Problem: What you return must be exactly the lines from the one containing "This screenshot has width=1671, height=628." through the close of the listing, both included.

#### Provided information

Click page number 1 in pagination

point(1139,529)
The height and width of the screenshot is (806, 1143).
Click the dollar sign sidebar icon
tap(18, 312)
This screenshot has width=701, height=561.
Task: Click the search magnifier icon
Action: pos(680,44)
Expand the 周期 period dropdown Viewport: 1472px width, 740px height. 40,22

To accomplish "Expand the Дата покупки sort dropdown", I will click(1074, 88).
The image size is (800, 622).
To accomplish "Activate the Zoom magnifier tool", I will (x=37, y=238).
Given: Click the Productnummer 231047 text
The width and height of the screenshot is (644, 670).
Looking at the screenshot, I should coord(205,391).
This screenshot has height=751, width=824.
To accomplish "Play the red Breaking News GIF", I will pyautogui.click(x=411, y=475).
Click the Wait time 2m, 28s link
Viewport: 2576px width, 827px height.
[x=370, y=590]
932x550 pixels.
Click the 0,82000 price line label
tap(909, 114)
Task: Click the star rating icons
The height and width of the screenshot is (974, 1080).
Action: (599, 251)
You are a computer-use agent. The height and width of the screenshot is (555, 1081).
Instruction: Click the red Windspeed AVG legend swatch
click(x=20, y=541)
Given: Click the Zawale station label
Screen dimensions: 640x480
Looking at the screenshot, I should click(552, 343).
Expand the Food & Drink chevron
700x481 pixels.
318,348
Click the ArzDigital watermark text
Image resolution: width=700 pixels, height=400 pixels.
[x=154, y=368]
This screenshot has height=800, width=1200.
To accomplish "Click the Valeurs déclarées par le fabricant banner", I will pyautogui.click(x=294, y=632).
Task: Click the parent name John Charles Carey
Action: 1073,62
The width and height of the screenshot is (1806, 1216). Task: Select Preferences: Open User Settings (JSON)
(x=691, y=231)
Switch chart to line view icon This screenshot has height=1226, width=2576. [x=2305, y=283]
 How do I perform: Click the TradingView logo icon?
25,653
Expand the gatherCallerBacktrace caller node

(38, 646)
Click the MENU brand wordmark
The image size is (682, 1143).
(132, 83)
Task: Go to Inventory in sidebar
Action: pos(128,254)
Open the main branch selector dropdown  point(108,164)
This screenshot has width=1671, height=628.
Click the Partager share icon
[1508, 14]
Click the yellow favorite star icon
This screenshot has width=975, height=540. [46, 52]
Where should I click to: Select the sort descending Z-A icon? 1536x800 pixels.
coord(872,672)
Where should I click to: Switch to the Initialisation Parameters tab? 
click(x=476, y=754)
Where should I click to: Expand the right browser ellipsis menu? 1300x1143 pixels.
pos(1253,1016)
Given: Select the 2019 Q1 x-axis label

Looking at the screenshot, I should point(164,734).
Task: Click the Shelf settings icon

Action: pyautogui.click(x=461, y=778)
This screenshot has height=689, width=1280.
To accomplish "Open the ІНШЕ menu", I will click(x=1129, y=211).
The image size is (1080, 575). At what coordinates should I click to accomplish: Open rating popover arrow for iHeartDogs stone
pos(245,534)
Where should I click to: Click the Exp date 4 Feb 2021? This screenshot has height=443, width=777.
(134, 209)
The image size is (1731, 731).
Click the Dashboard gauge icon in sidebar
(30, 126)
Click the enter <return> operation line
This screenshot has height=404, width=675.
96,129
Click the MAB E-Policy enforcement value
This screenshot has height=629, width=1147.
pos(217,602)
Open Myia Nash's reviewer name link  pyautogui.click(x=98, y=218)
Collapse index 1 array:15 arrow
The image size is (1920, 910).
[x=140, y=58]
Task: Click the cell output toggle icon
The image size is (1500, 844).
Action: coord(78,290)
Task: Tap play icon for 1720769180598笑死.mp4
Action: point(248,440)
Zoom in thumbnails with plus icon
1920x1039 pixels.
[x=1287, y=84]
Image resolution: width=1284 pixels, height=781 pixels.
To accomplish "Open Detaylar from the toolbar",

########

Task solution:
This screenshot has width=1671, height=628.
Click the Partager share icon
[1508, 14]
Click the yellow favorite star icon
This screenshot has width=975, height=540. [46, 52]
Where should I click to: Select the sort descending Z-A icon? 1536x800 pixels.
coord(872,672)
Where should I click to: Switch to the Initialisation Parameters tab? 
click(x=476, y=754)
Where should I click to: Expand the right browser ellipsis menu? 1300x1143 pixels.
pos(1253,1016)
Given: Select the 2019 Q1 x-axis label

Looking at the screenshot, I should point(164,734).
Task: Click the Shelf settings icon

Action: pyautogui.click(x=461, y=778)
This screenshot has height=689, width=1280.
To accomplish "Open the ІНШЕ menu", I will click(x=1129, y=211).
The image size is (1080, 575). At what coordinates should I click to accomplish: Open rating popover arrow for iHeartDogs stone
pos(245,534)
Where should I click to: Click the Exp date 4 Feb 2021? This screenshot has height=443, width=777.
(134, 209)
The image size is (1731, 731).
Click the Dashboard gauge icon in sidebar
(30, 126)
Click the enter <return> operation line
This screenshot has height=404, width=675.
96,129
Click the MAB E-Policy enforcement value
This screenshot has height=629, width=1147.
pos(217,602)
Open Myia Nash's reviewer name link  pyautogui.click(x=98, y=218)
Collapse index 1 array:15 arrow
The image size is (1920, 910).
[x=140, y=58]
Task: Click the cell output toggle icon
The image size is (1500, 844).
Action: coord(78,290)
Task: Tap play icon for 1720769180598笑死.mp4
Action: point(248,440)
Zoom in thumbnails with plus icon
1920x1039 pixels.
[x=1287, y=84]
Image resolution: width=1284 pixels, height=781 pixels.
To accomplish "Open Detaylar from the toolbar",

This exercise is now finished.